Dive Brief:
- Johns Hopkins University spinoff Bayesian Health received 510(k) clearance for an artificial intelligence tool to help detect sepsis early.
- Sepsis is a life threatening response to infection. Detecting sepsis earlier can improve a patient’s chance for survival. Once a clinician suspects sepsis, the clock has been running, often for hours or even days, Bayesian Health founder and CEO Suchi Saria said in a Tuesday statement.
- Other Food and Drug Administration-authorized sepsis tools on the market require a physician to suspect sepsis first. Bayesian’s system, which uses electronic health records and AI, can detect sepsis nearly two to 48 hours faster than traditional methods, the company said.
Dive Insight:
Bayesian was started by Saria, a Johns Hopkins professor and director of the AI & Healthcare Lab. Saria started translating her lab’s research into a real-world product after losing her nephew to sepsis in 2017.
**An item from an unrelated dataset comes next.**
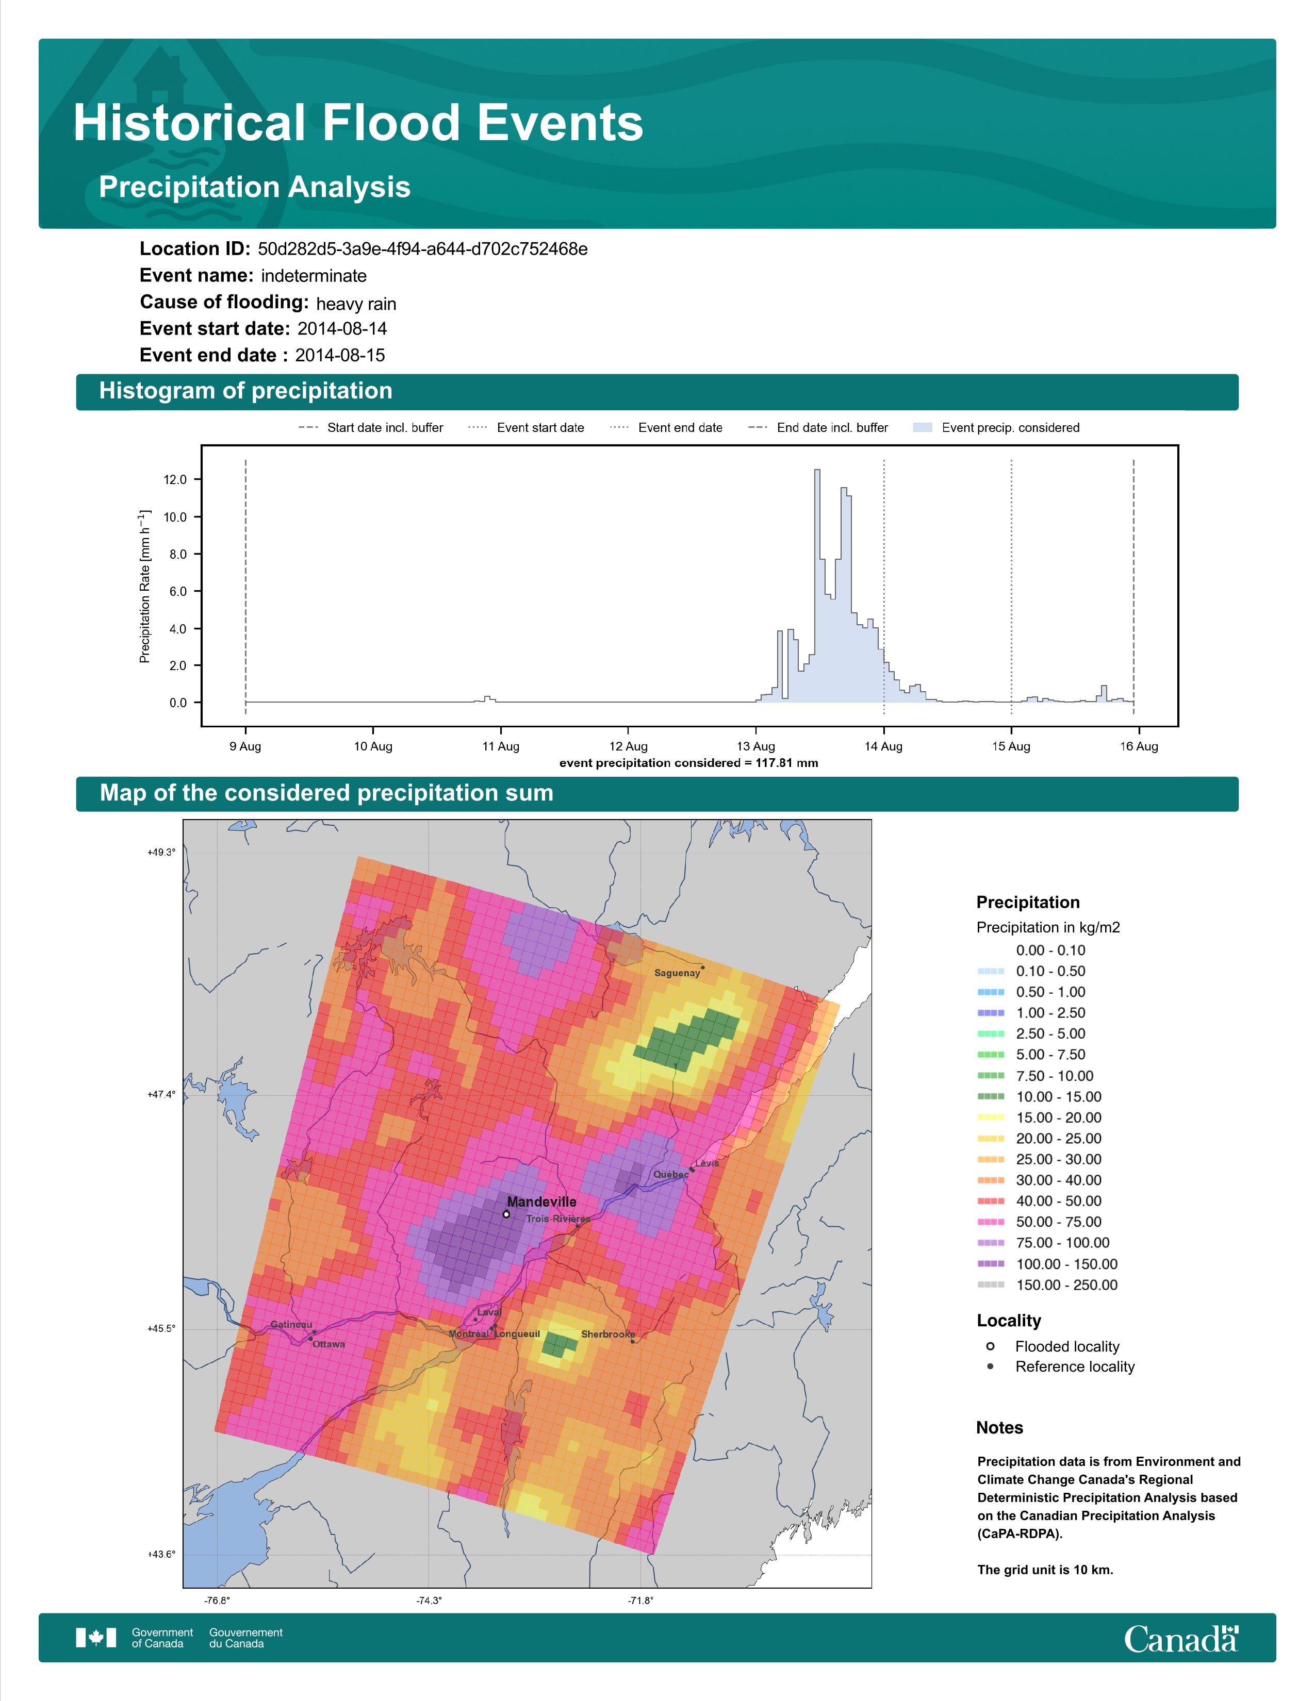The height and width of the screenshot is (1701, 1315).
Task: Click the Reference locality legend dot
Action: pyautogui.click(x=990, y=1366)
Sepsis is a leading cause of death in U.S. hospitals, and can be easy to miss. Its symptoms, such as fever and confusion, are common in other health conditions.
“Sepsis has been the focus of my work for more than a decade — a direction set, in part, by losing someone I loved to it,” Saria said in a statement. “The work behind this clearance spans more than a decade: the deep research, the peer-reviewed validation, and the deployments that proved it works at the bedside. FDA clearance is a critical milestone, and it's also the consequence of years spent validating that this fits into clinician workflows and helps them get ahead of deterioration instead of reacting to it. That's the bar clinical AI should be held to.”
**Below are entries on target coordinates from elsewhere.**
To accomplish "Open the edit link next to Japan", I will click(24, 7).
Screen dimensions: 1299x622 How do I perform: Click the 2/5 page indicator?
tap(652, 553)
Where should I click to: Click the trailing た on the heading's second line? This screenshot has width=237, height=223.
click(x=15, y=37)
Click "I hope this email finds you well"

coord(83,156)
Bayesian’s device analyzes patient data from electronic health record systems, including the chief complaint at the emergency department, laboratory measurements, vital signs, procedures and medications, according to the FDA’s summary. The system puts out a flag, such as “sepsis risk high,” within the health record to help clinicians detect sepsis early.
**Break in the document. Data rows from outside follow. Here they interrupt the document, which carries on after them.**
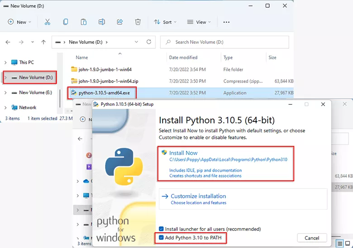Image resolution: width=353 pixels, height=248 pixels.
Task: Click the Paste clipboard icon
Action: (84, 22)
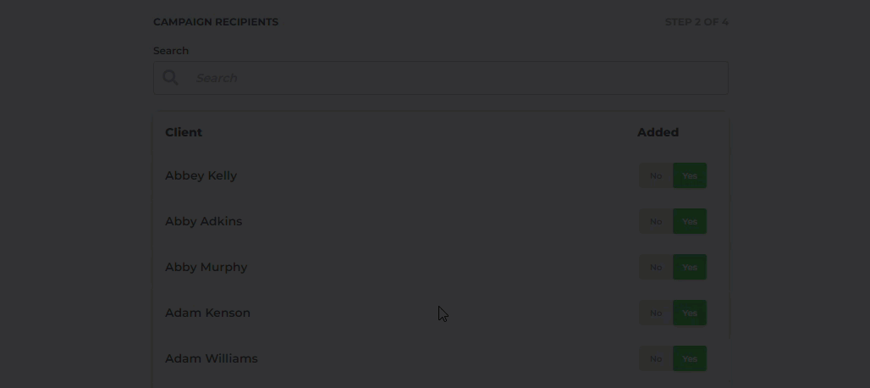The image size is (870, 388).
Task: Click the Abby Murphy client name
Action: (206, 267)
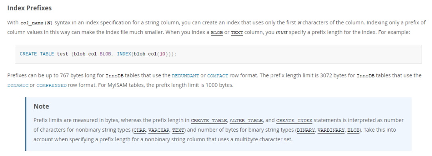This screenshot has width=432, height=156.
Task: Open the BLOB link in first paragraph
Action: click(x=216, y=33)

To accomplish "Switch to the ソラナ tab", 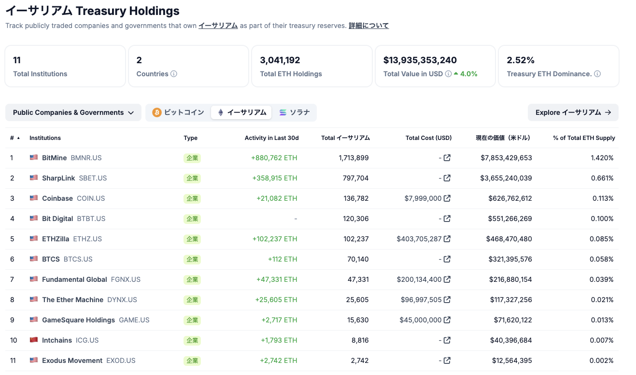I will click(295, 112).
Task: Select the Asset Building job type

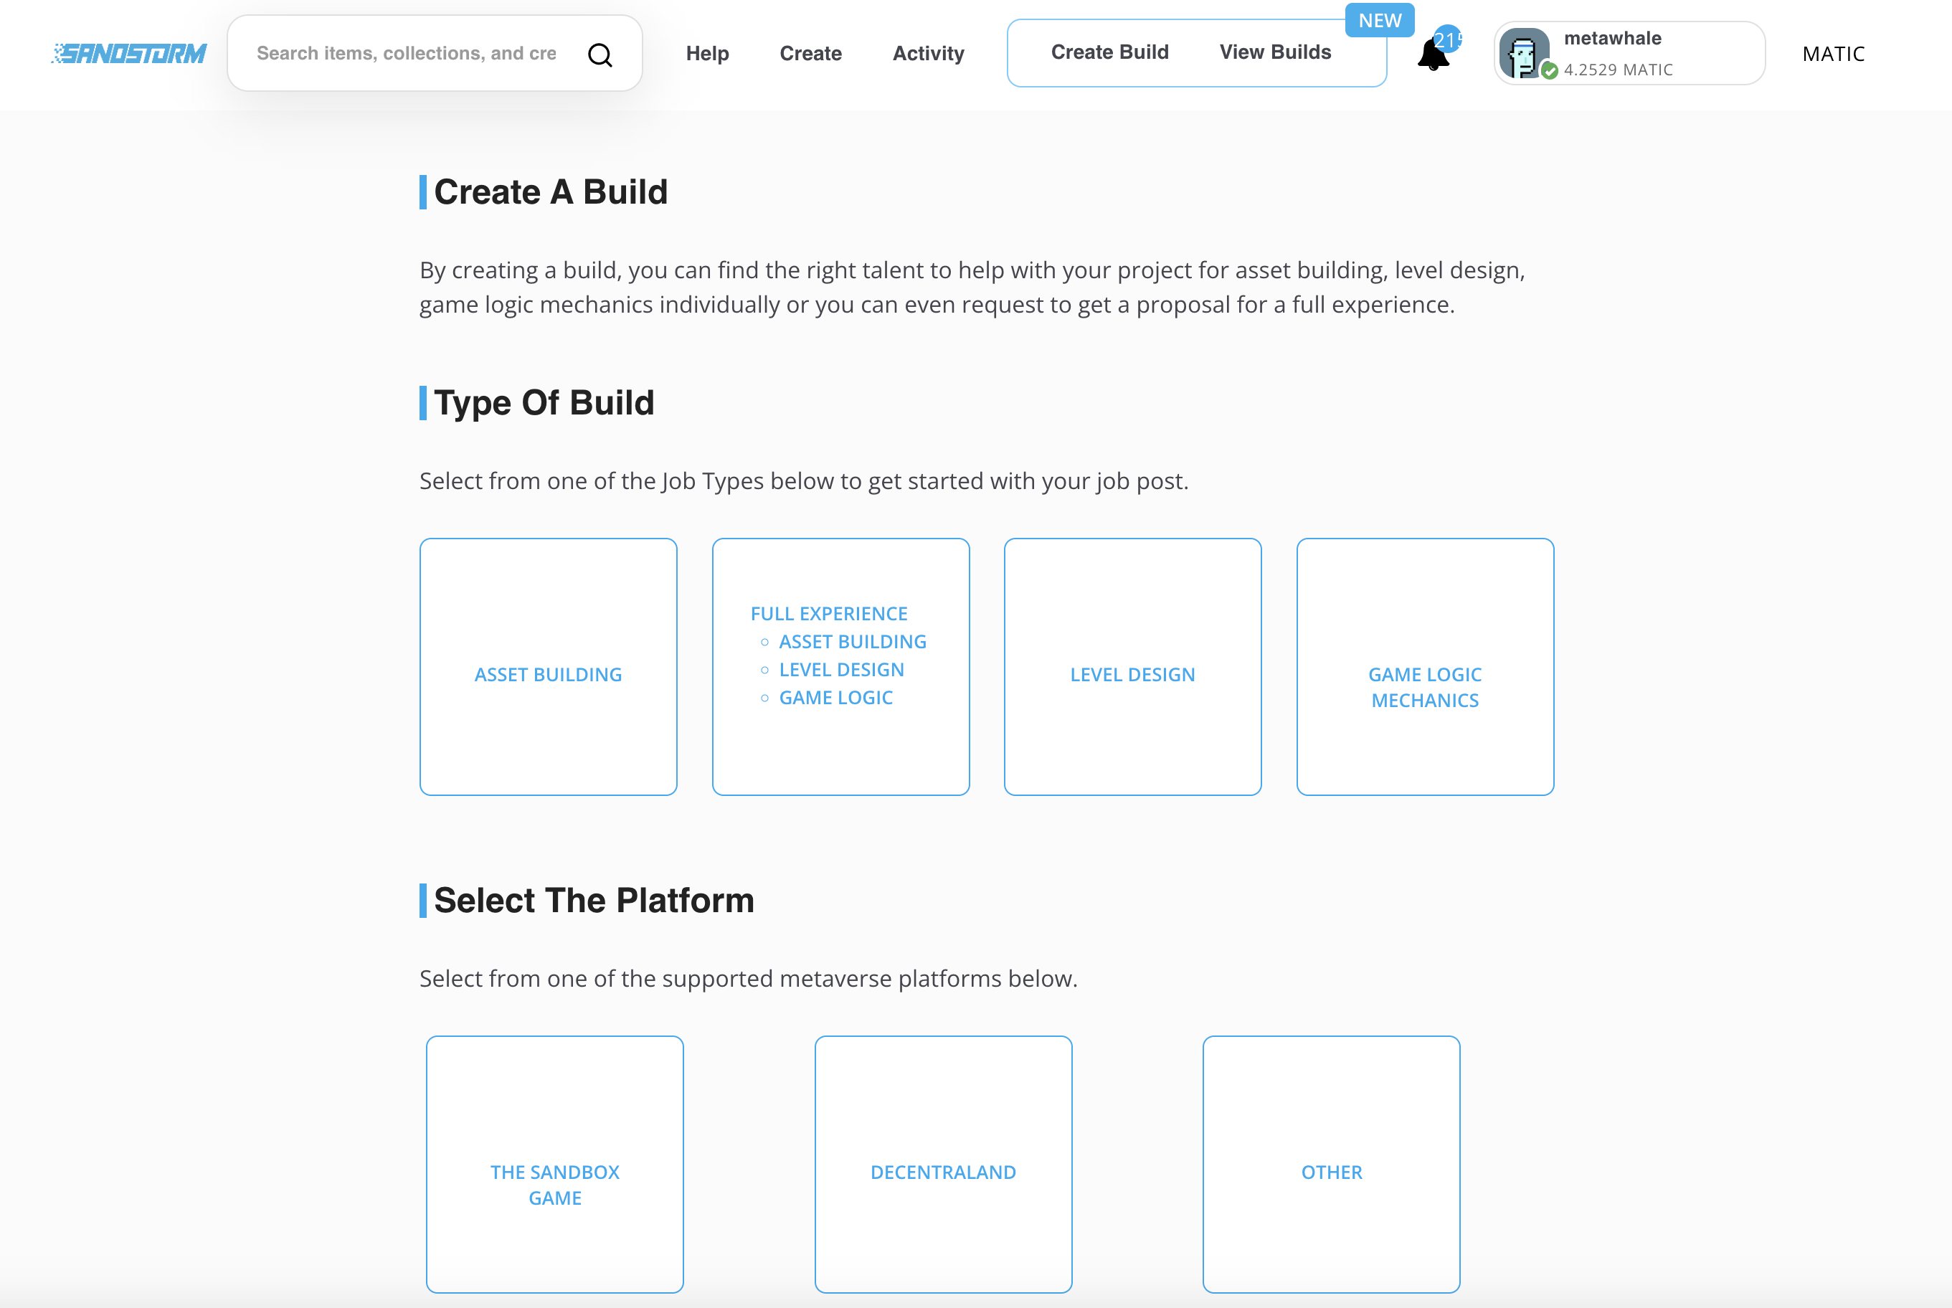Action: pyautogui.click(x=548, y=667)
A prospective study published in Nature in 2022 found that patients with sepsis whose alert was confirmed by a clinician within three hours had a reduced in-hospital mortality rate and lower rates of organ failure and length of stay, compared with patients whose alert was not confirmed by a provider within three hours. Patients with sepsis were 18% less likely to die in the hospital when clinicians acted on Bayesian’s alerts in time, the company said in a summary of the findings.
Bayesian received the FDA’s breakthrough designation in 2023 for the technology. It has been deployed at several health systems, including Cleveland Clinic, MemorialCare in California and University of Rochester School of Medicine.